L: En vuestro blog tenéis un artículo con 7 lecciones que habéis aprendido viajando, pero si tuviéseis que quedaron con una sola, ¿cuál sería y por qué?

MPEM: Yo creo que me quedaría con la obvia (y al mismo tiempo tan olvidada) de “solo tenemos una vida”. El tiempo nunca se frena, sigue y no te espera. Si quieres hacer algo ya sea viajar, emprender o loquesea ¡hazlo!

La puedes cagar, sí, pero… ¿y si sale bien?

L: Lo que está claro es que vivís la vida al máximo y lleváis a rajatabla la filosofía de vivir al momento. Sin embargo, hay gente que teme salir de su zona de confort por miedo a equivocarse, ¿vosotros creéis que habéis aprendido más de vuestros aciertos o de vuestros errores?

MPEM: Buena pregunta. El concepto miedo, para mí, es algo que casi todos nos tomamos por el lado equivocado. Tener miedo no es malo, claro, no es placentero, pero si tienes miedo quiere decir que estás frente a nuesvas posibilidades, a un cambio, a un reto (o delante de un coche que está para atropellarte, en este caso… ¡quítate rápido!).

Si tienes miedo tienes dos opciones: dominarlo o hacer que te domine. Yo soy más por la primera… aunque soy súper miedosa. Pero hay que echarle huevos y seguir adelante.

Aprender es siempre bueno, si de aciertos mejor, pero equivocarse es vital para evolucionar… nadie es perfecto, vas a equivocarte, asúmelo. Corre el riesgo. Yo creo que merece la pena (y te lo dice una que hizo muchos errores.

L: Venga, contadnos una situación divertida, peligrosa o trepidante de la que hayáis salido airosos y reforzados.

¡No sé si salimos airosos y reforzados, pero la vez que fui a hacer pipí y al darme la vuelta vi a una serpiente que me estaba mirando puuuuf, fue divertido/peligroso y trepidante. Lo que siguió también.

L: En Livingstone hablamos de atesorar recuerdos de los viajes, esos momentos únicos que llevas contigo toda la vida. ¿Cuál diríais que es vuestro recuerdo favorito?

MPEM: Creo que, sin duda, el mejor recuerdo de nuestros viajes es el blog.

Cuando comenzamos a escribirlo en 2011 lo hicimos por tres motivos: para que nuestros padres y amigos pudiesen seguir nuestras aventuras, para ayudar a futuros viajeros y para poder revivir nuestros viajes en futuro. Para mi esto no tiene precio (por favor WordPress no nos mates el blog nunca!).

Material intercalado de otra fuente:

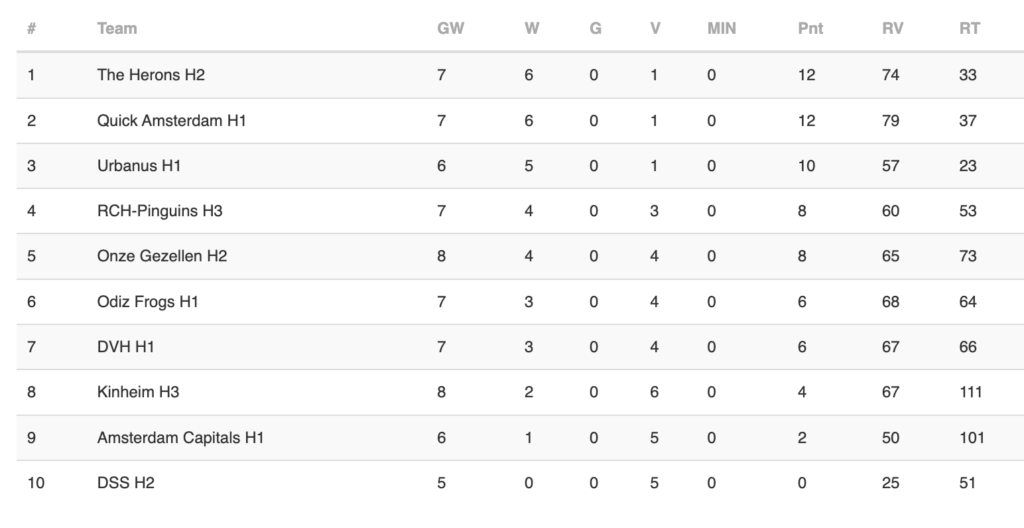This screenshot has height=528, width=1024.
Task: Select the W wins column header
Action: [x=532, y=29]
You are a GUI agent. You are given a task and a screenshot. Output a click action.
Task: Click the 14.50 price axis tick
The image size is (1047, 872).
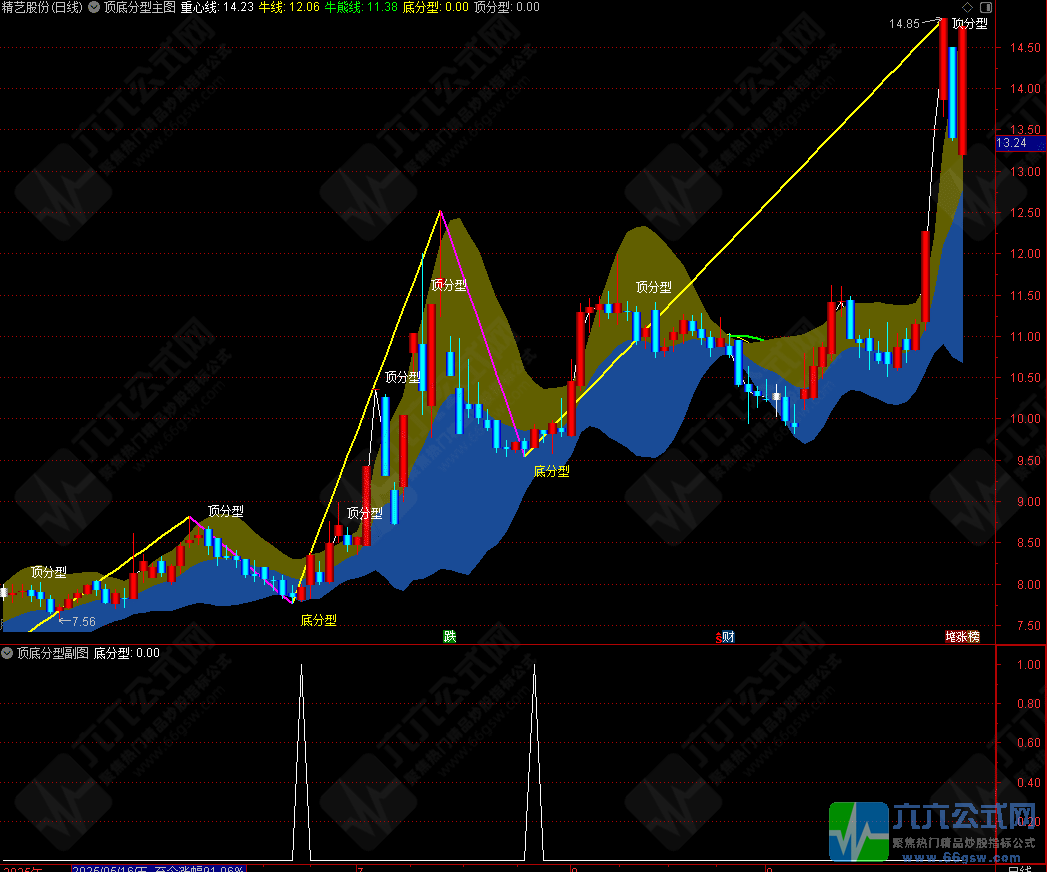pyautogui.click(x=1023, y=47)
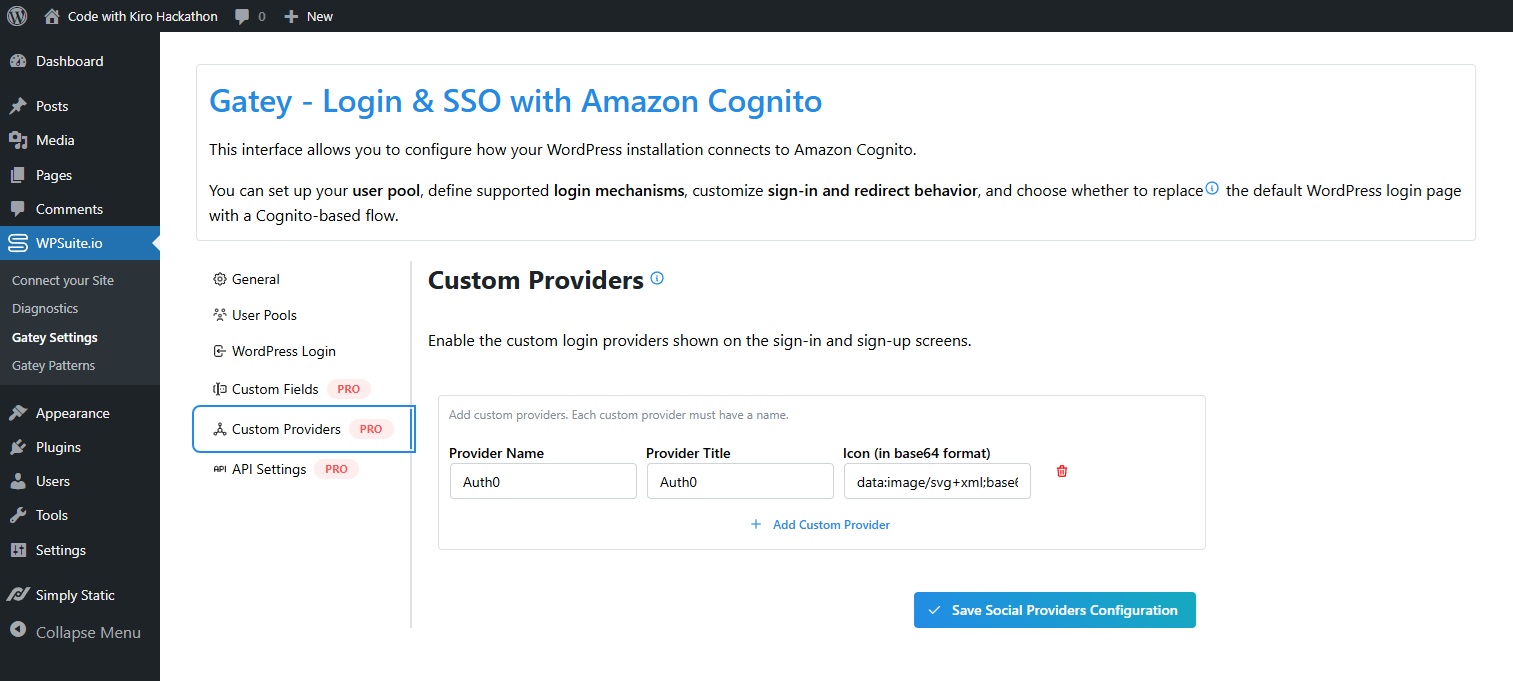Focus the Provider Name input field
1513x681 pixels.
tap(542, 481)
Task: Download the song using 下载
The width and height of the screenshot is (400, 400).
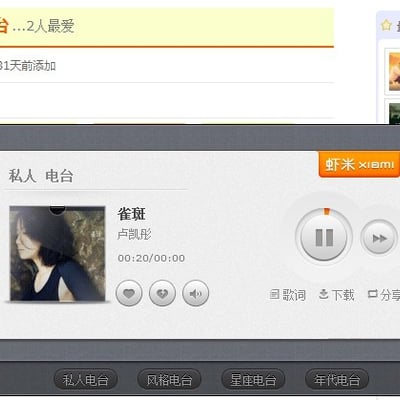Action: click(336, 295)
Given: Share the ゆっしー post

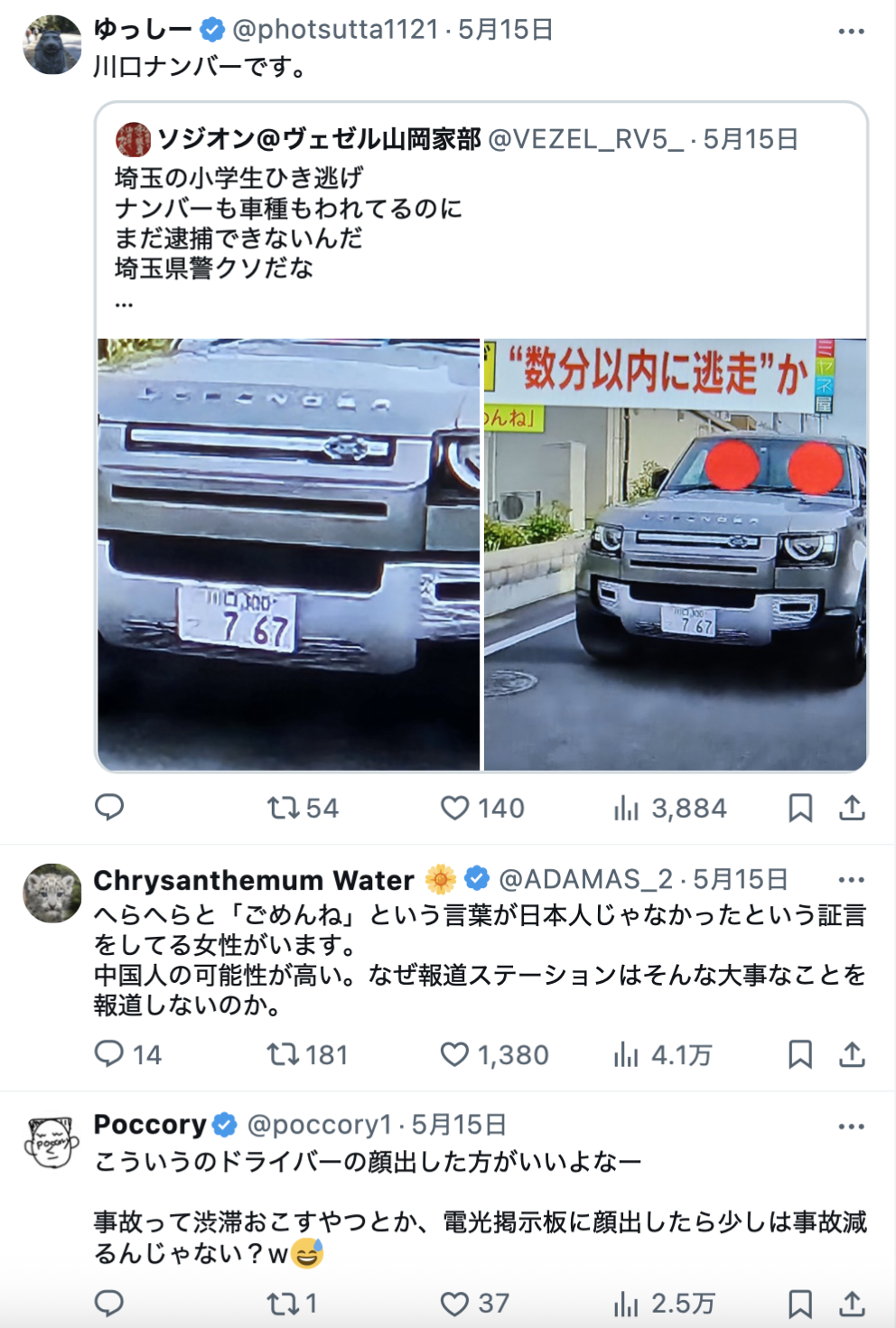Looking at the screenshot, I should 852,808.
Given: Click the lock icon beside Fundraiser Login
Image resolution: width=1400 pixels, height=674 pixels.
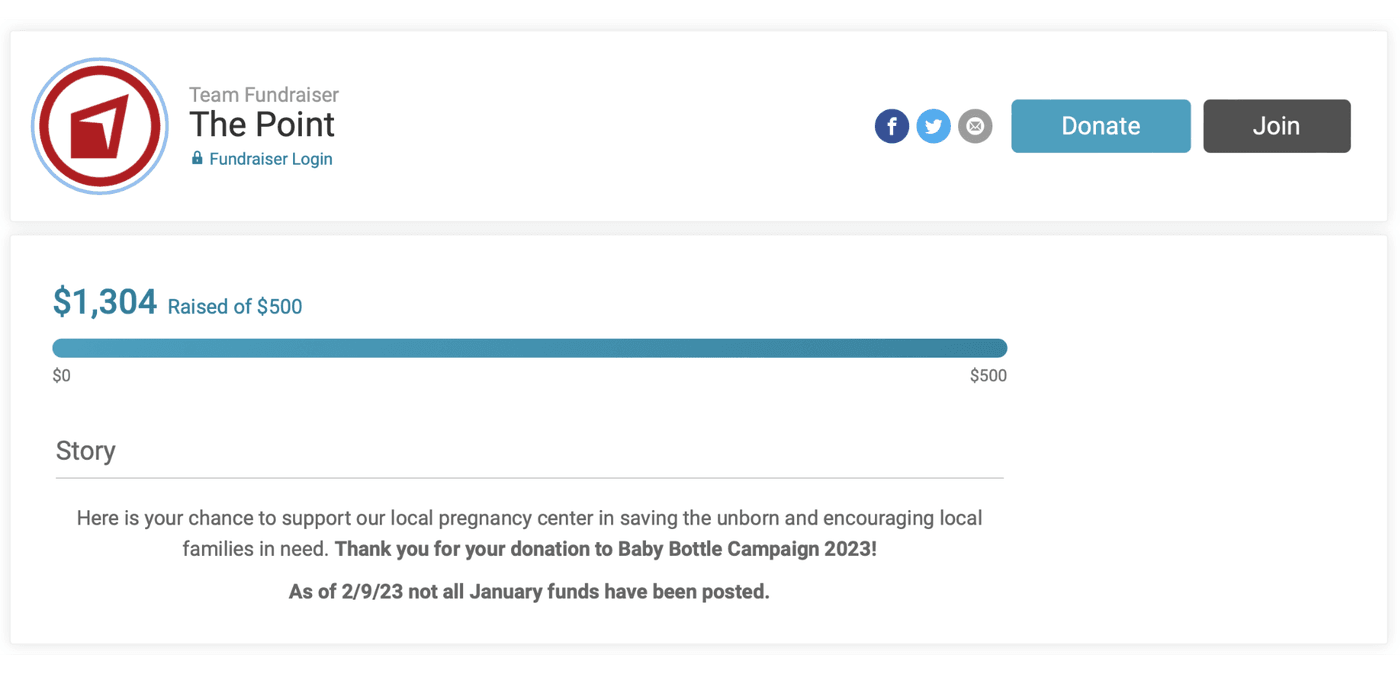Looking at the screenshot, I should pyautogui.click(x=197, y=158).
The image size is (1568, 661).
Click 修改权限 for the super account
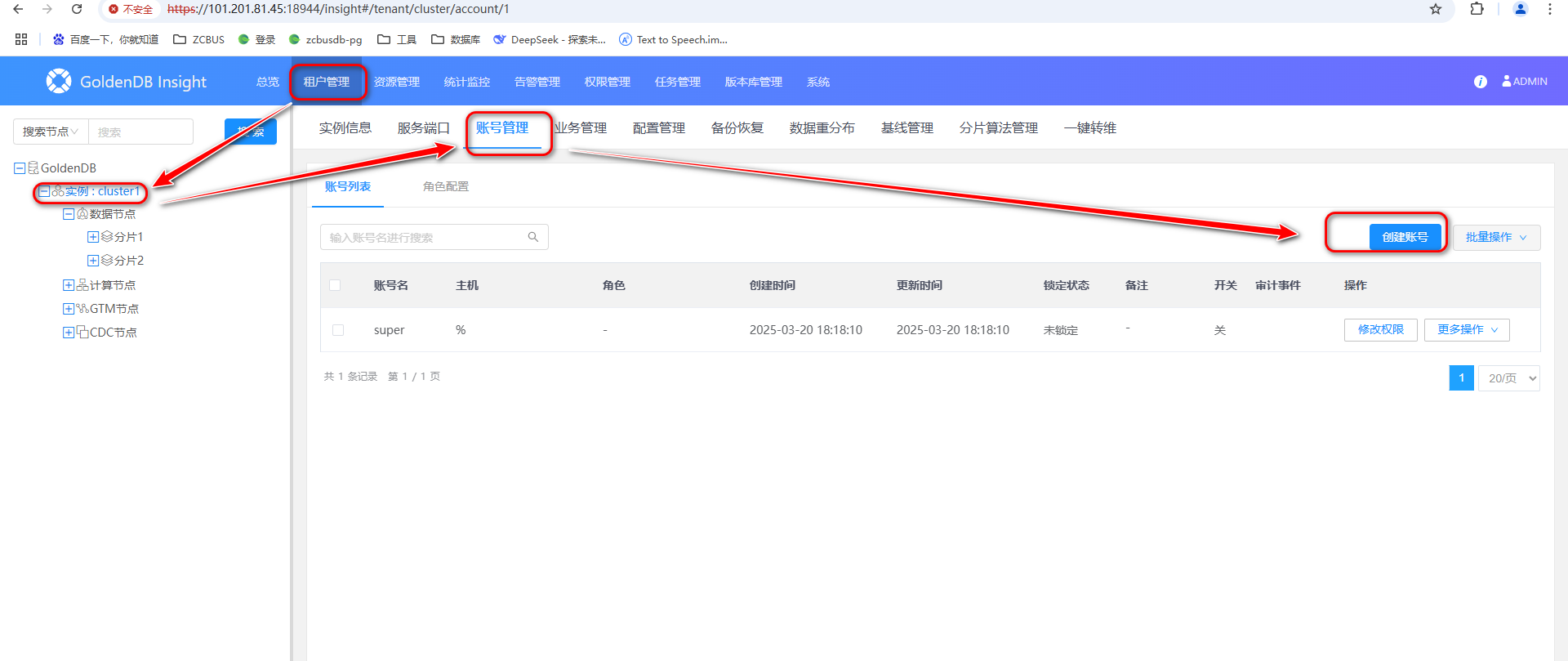[1380, 330]
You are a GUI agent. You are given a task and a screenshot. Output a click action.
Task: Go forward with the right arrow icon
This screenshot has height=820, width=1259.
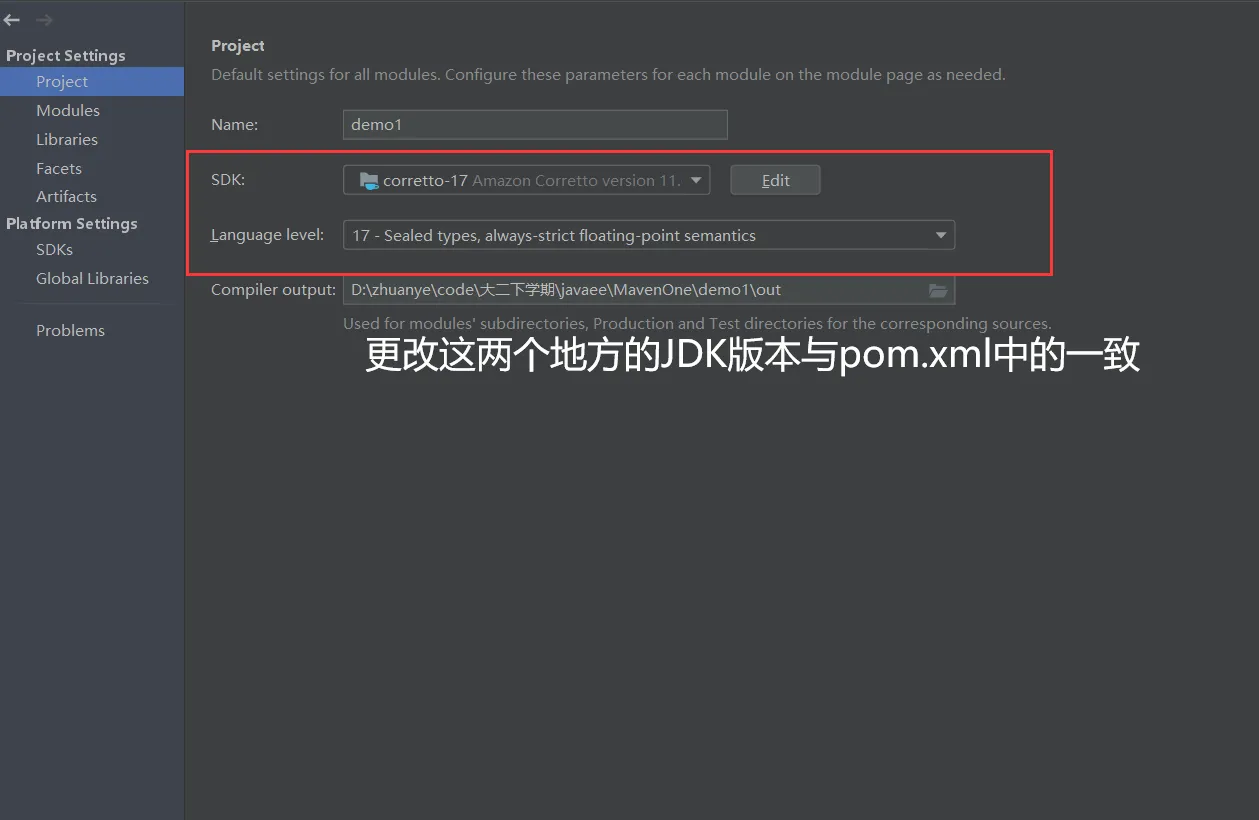(x=44, y=20)
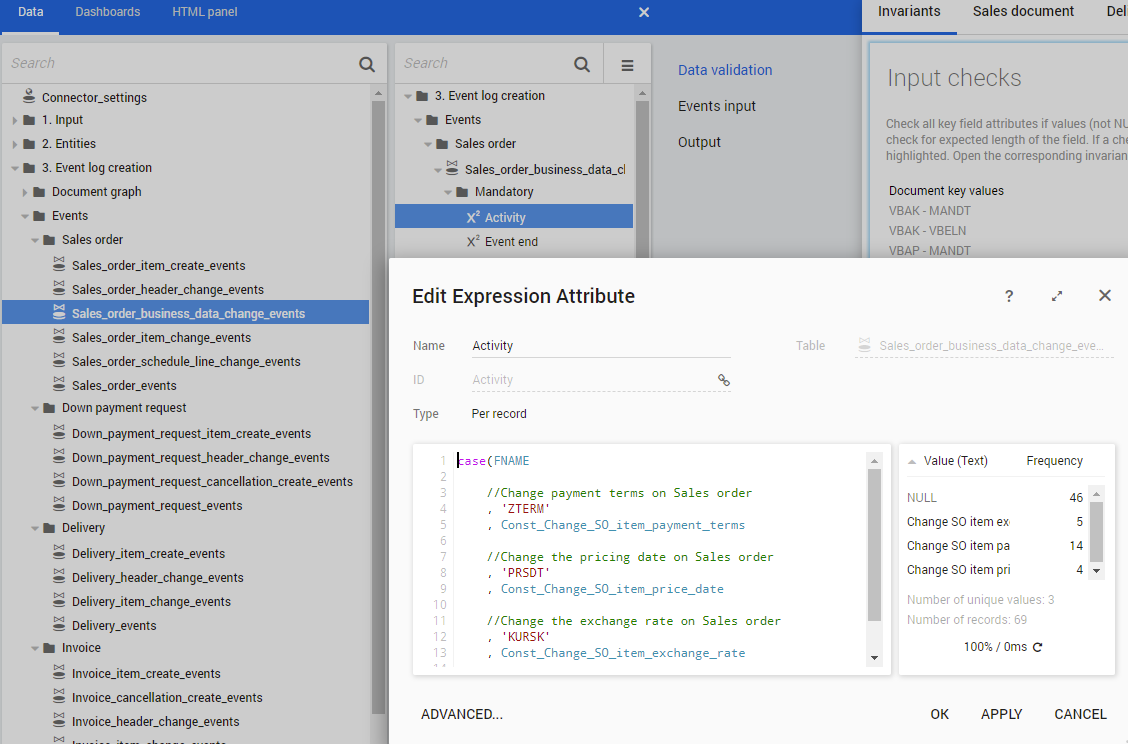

L: Y para terminar, una un poco difícil, si sólo os quedase un viaje por hacer, sólo un lugar más que visitar, ¿cuál sería?

MPEM: Uhhhh, difícil no, lo siguiente. En realidad esta pregunta puede variar eh, pero no sé, si hay que mojarse… si fuese un destino nuevo, probablemente Kenia o Tanzania (nunca estuvimos en África y no me molaría nada tener que dejar de viajar sin pisar este continente), si fuese un destino repetido, India, un país tan intenso que no puede no enganchar (en el bien y en el mal). Y además el malai kofta está riquísimo. Y el butter chicken. Y la kingfisher. ¡Cheers!